The Night House puts big cosmic horror into a small haunted-house story


We mourn a loss together, but we mourn alone. A horror film where despair and depression are as formidable threats as any boogeyman, The night house opens at the point where the mourning ends and the mourning begins, watching Beth (Rebecca Hall), an upstate New York schoolteacher, return from the funeral of her husband Owen (Evan Jonigkeit). A worried friend walks her to the door, tells Beth to call him anytime, hands her a saucepan, then leaves without joining her inside. As the sun sets over the nearby lake, Beth stops, throws the pot in the trash, then waits for night to come.

It may not happen alone. Beth finds her nights troubled by more than just the loss of her husband. Strange noises wake her from sleep. What appear to be bloody footprints mark the platform leading to the back door. One night, shades of personal customer, she gets texts from Owen, but when she wakes up, the texts are gone. All of this is extremely disturbing. More disturbing: Beth begins to wake up far from her bed, with no memory of having moved from place to place.

Written by Ben Collins and Luke Piotrowski (the team behind the memorable 2017 film super dark times) and directed by David Bruckner (member of the team responsible for The signal and V/H/S), The night house is both a haunted house story and a mystery. A striking first scene reveals the details of Owen’s death via a tense conversation between Beth and a student’s parent who tries to pressure Beth into giving her son a higher grade because, after all, Beth was absent at school. date she had planned a make- up project. Beth responds with unmasked hostility, telling the relative that she was unavailable then because it was the day her husband rowed in the middle of the lake and killed himself. And no, she doesn’t know why.

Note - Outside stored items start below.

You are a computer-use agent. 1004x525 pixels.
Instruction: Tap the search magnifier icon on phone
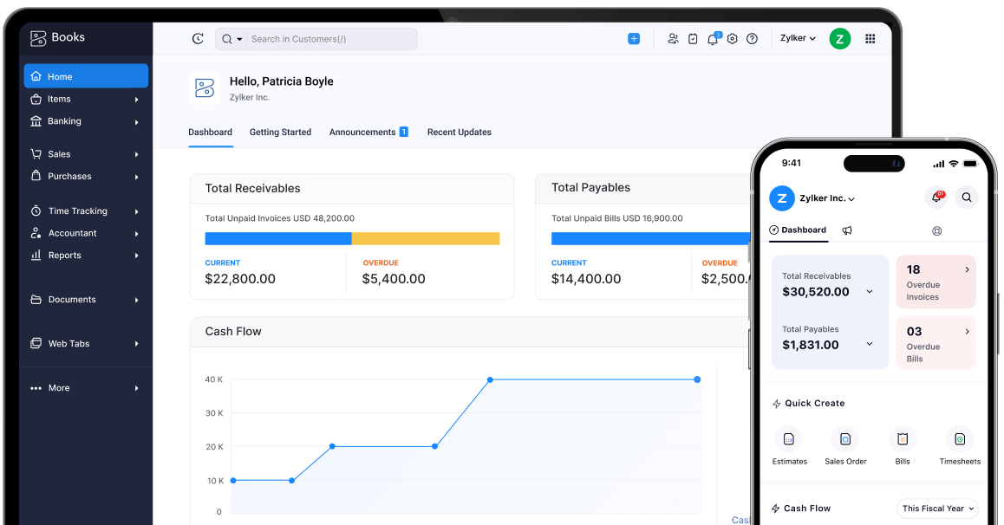(x=967, y=198)
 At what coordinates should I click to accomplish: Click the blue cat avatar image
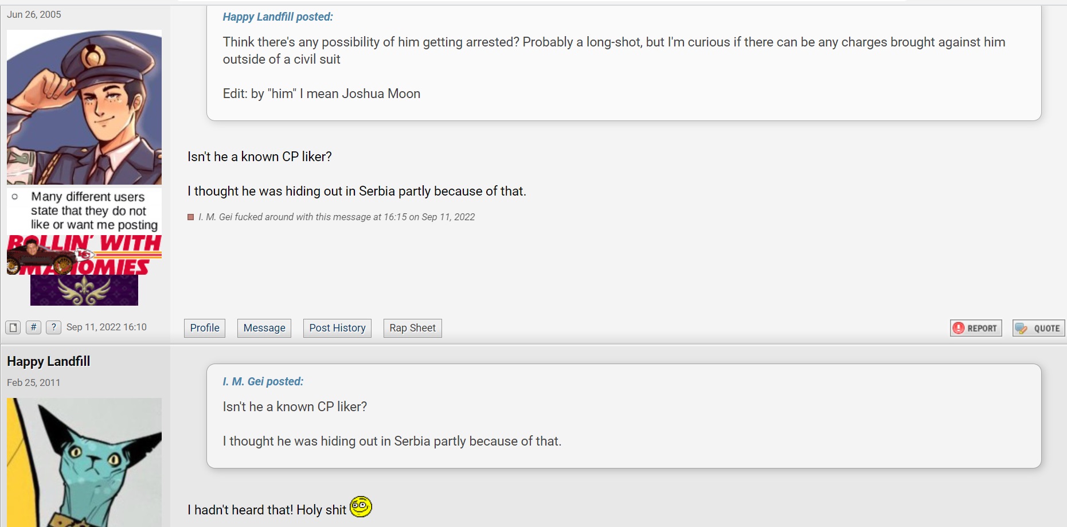pos(84,462)
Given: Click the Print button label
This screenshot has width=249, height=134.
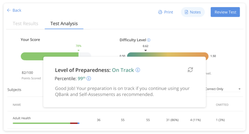Looking at the screenshot, I should (x=169, y=12).
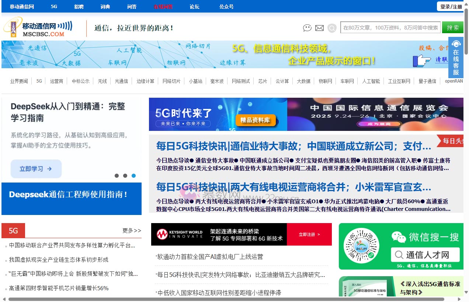This screenshot has width=469, height=302.
Task: Click the 登录/注册 login button
Action: (x=451, y=6)
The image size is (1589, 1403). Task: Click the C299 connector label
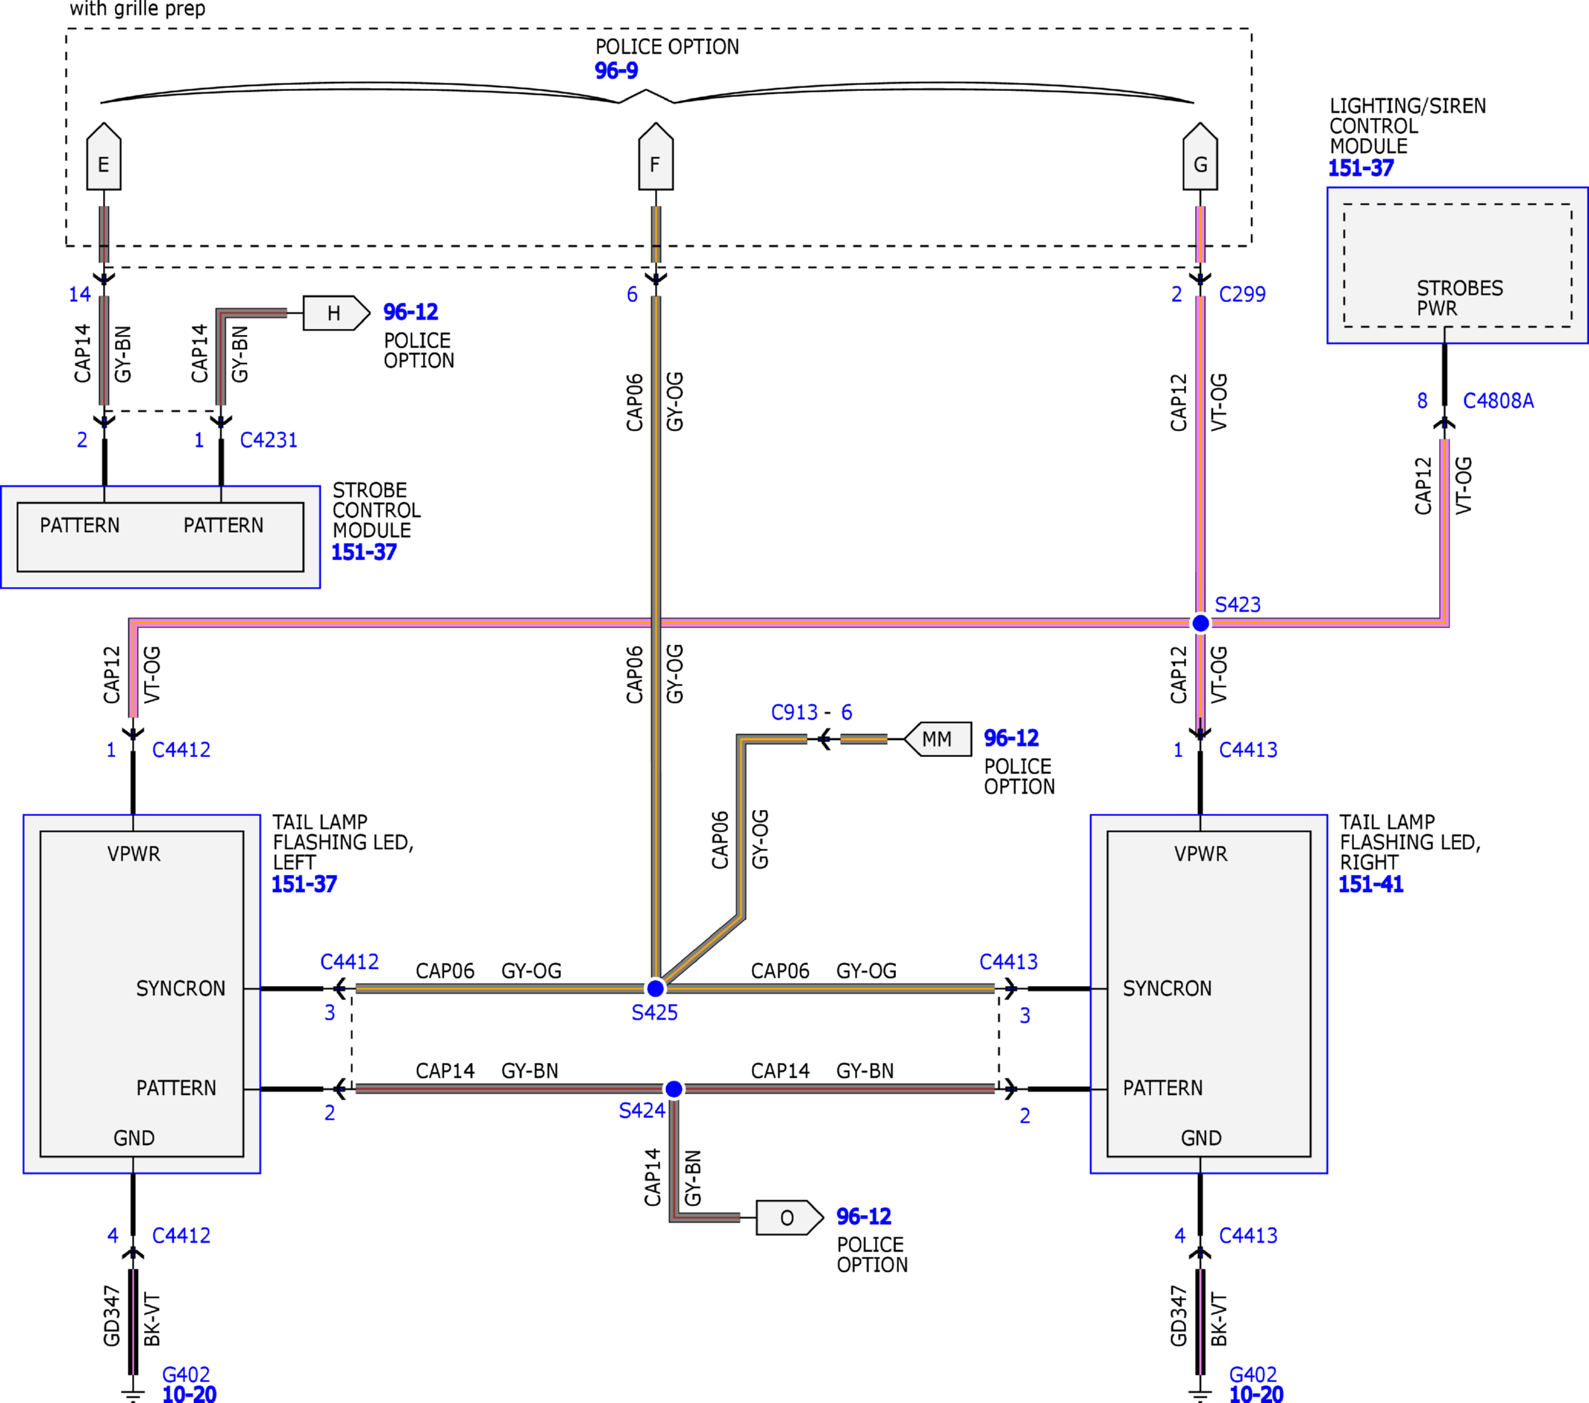coord(1242,294)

Rebecca Hall in The Night House, looks up in horror

Image: Photos of the projectors

As the film progresses, Beth begins to piece together the story behind the suicide, but each new detail only deepens the mystery. Owen was an architect who designed their house, but why do the plans contain other plans for a similar house? Why didn’t their friendly widowed neighbor Mel (Vondie Curtis-Hall) tell Beth that he sometimes saw Owen walking in the woods at night, at least once with another woman? Why does their library contain books on the occult? And who is that woman in Owen’s phone photo, her head turned away from the camera? She could almost impersonate Beth, if Beth didn’t know better.

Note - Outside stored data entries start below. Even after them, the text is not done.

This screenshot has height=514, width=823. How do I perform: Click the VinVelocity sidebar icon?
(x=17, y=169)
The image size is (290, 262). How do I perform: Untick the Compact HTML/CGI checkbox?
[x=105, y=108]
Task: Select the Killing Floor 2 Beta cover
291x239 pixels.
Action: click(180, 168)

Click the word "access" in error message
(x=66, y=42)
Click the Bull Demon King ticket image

As the clues mount, Bruckner dole out scares with increasing intensity, a pattern for haunted house movies dating back to at least 1944. Undesirables. It’s skillfully executed enough to make The night house deserves a look on technical merit alone, turning every corner of a luxurious lake house into a site of profound terror. But what’s memorable is the film’s interest in exploring deeper ideas than just how frightening it can be to be unexpectedly alone and seemingly surrounded by malevolent specters. The title has a literal meaning in the film, best left untouched, but it also suggests the loneliness of Beth’s newly empty house and the shadows that threaten to envelop it, shadows that could be formidable threats even without the questions raised by Owen’s shocking death. .

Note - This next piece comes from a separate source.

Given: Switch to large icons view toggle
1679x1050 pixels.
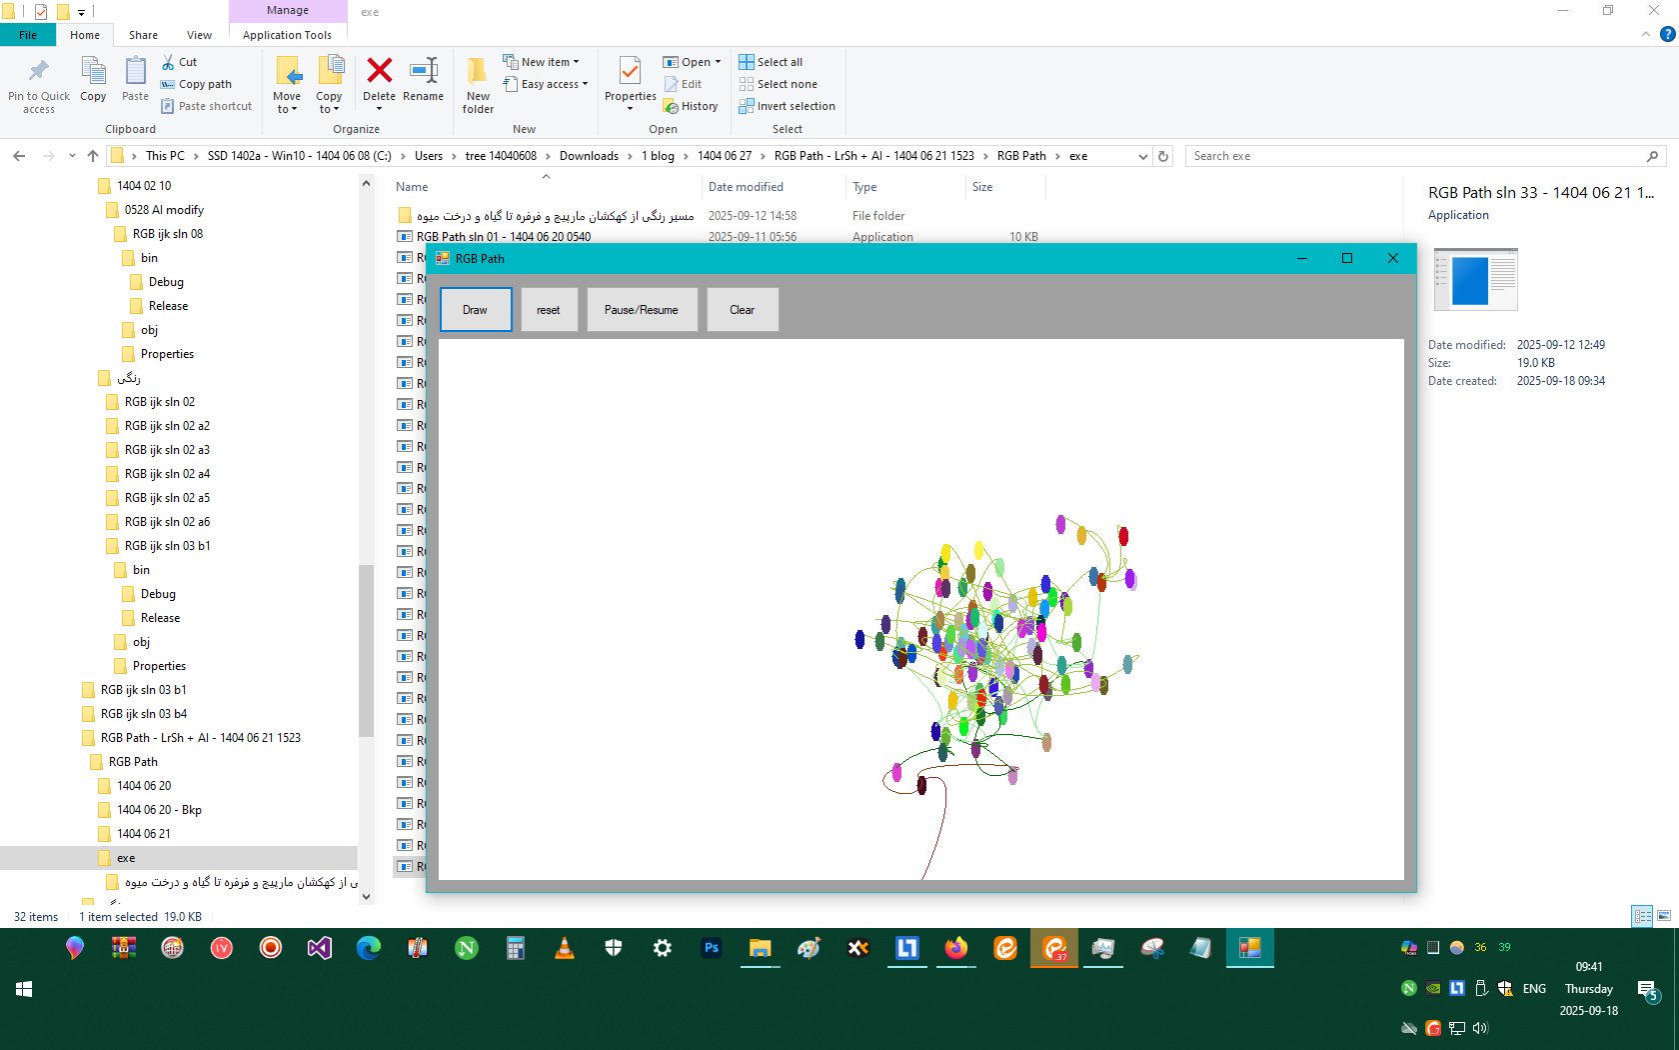Looking at the screenshot, I should click(1664, 916).
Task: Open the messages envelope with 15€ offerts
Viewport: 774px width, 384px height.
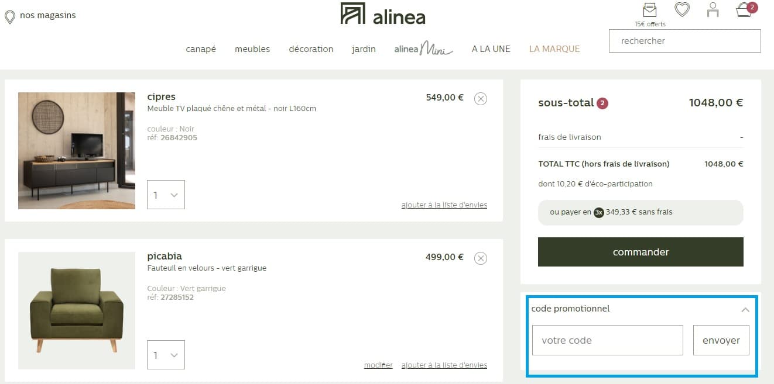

Owen, Beth confesses to her friends, was the optimist of their marriage. It was she who was subject to the spiral of darkness. What is she supposed to do now? But while her friends care about her, they also become uncomfortable and impatient as she talks about her loss. They offer bromides, dismiss his concerns, and prevent him from investigating Owen’s death. This kind of loss makes it hard to know what to do, what advice to offer, and it all rings hollow in Beth’s ears anyway. Its nocturnal visitors, however, have no trouble making themselves heard.

Rebecca Hall in The Night House, seen in the dark through a series of windows, from outside her home

Photo: Photos of the projectors

Hall portrays Beth as a difficult woman who doesn’t always attract sympathy, even when needed. His grief takes the form of anger and suspicion. She behaves in a way that alienates others. Even her best friend Claire (Sarah Goldberg) doesn’t know what to do except stay present and listen. The film weaves together a study of what it means to discover you’ve built your life above an abyss in the fabric of a multiplex-compatible horror movie, but it wouldn’t work without the skillful performance and Hall complex. She plays Beth as a woman shocked by her loss, but the real horror is how the secrets she unearths seem to encourage her most self-destructive tendencies. When everything that gives meaning to his life disappears, it starts to feel like confirmation that it might all be meaningless. Maybe it’s time to pour another cognac and let the darkness in.

A tension is building The night houseIt’s the home stretch as the demands of the genre begin to eat away at the ambiguity – at least to a point. The film fully reveals what Owen was up to before his death, but what accompanies this revelation, particularly its connection to Beth’s past, can be read in many different ways, and the film cleverly refuses to tell viewers what to think. While the final moments are sure to frustrate uncomfortable viewers with unanswered questions, the grayness suits the subject. Sometimes it’s not just the houses that are haunted, but also the people inside their walls. Some ghosts cannot be easily repelled or explained away. Some of them we have to live with.

The night house debuts in theaters on August 20.